Glimpses of Israel - Sde Boker

by Joseph H Hunting

Today Sde Boker is like an oasis in the midst of an expansive desert. But this was not always so. The kibbutz there was established in 1952 when this area was an outpost of the fledgling state. In those days there was no road, telegraph or link with the outside world. Indeed, there was no regular water supply, but the pioneers, mostly young men and women from different backgrounds, were motivated by a plan to reclaim the desert – to breed cattle in the vast Negev plains. They named their new home Sde Boker -- Rancher's Field or Field of the Cowboy.

Israel 's first Prime Minister, Mr David Ben-Gurion, had a vision to resettle the Negev, and in 1953 he resigned from his position of leading the State of Israel to become a member of the kibbutz with his wife Paula. Although he knew life as the leader of the newly-born state, and although he afterwards returned to public life first as Defence Minister and later Prime Minister once again, he shared in all the farming tasks of Sde Boker as a full member.

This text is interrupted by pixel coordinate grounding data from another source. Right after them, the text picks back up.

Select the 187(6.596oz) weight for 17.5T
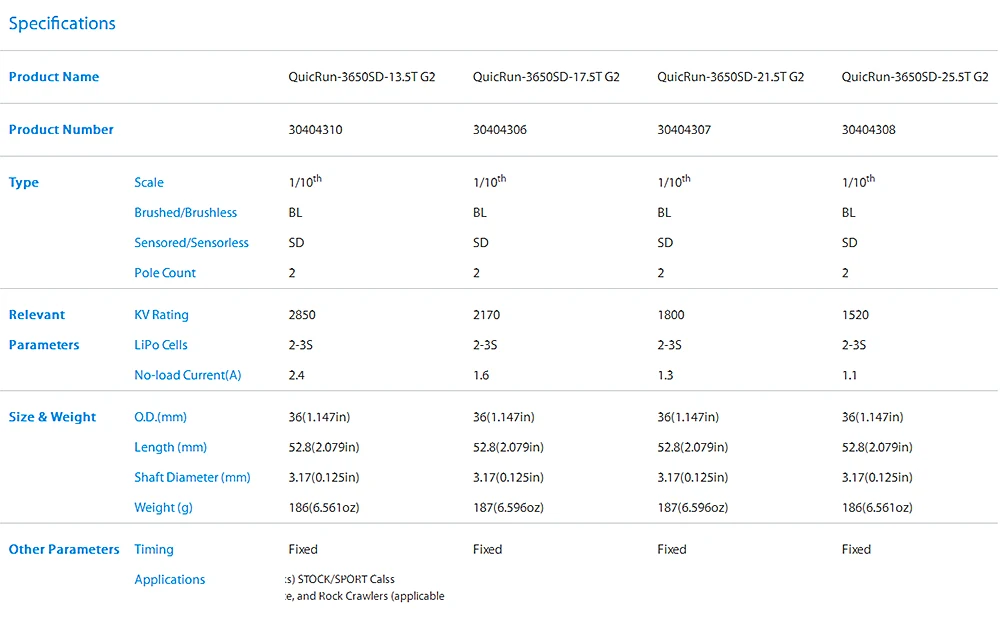This screenshot has height=624, width=1000. [508, 507]
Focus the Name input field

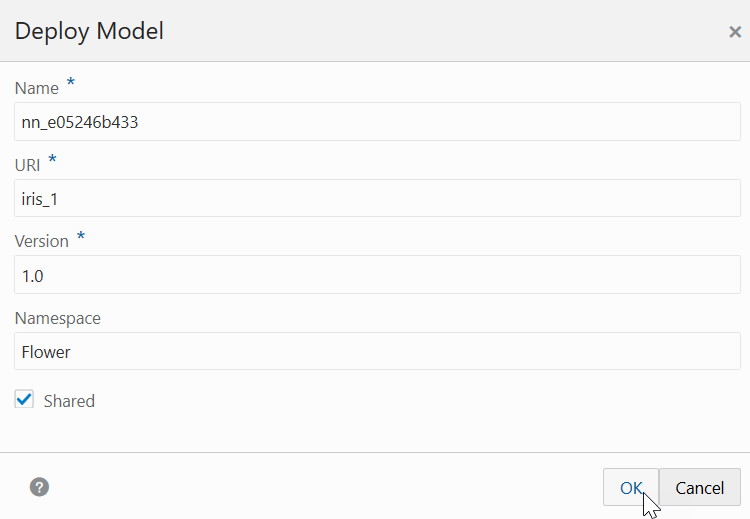click(377, 121)
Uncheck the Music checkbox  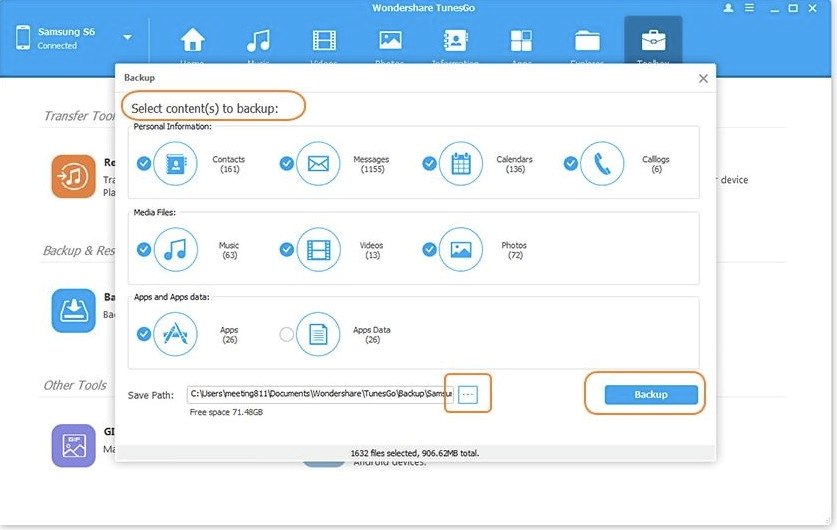144,249
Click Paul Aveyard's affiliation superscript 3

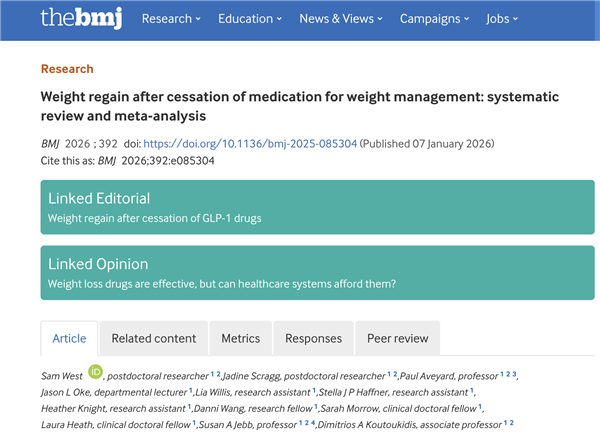514,374
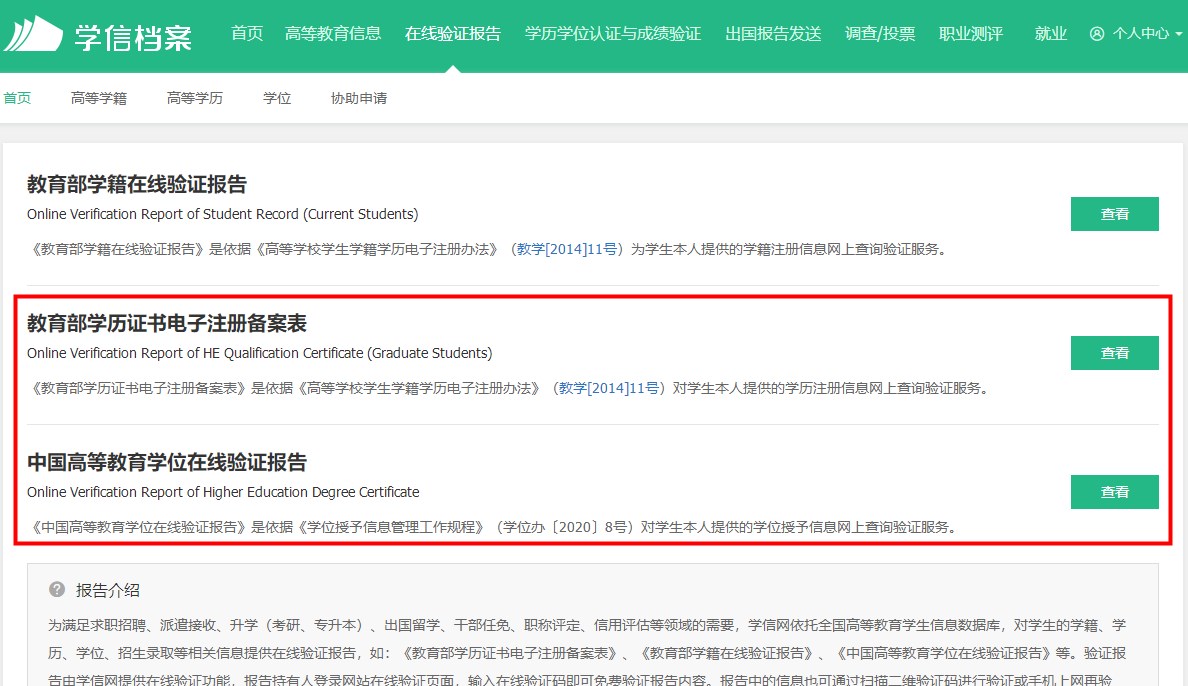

After leading Israel through the turbulent days both before and after the rebirth of Israel, it is fitting that both he and his wife should lie buried in the tranquility of the desert they both loved. The simple graves are located on a high bluff that overlooks the Wilderness of Zin through which the children of Israel wandered during their forty-year sojourn in the southern Negev. And at Sde Boker there is a seminary for research into desert agriculture that is helping to transform this once-barren wilderness.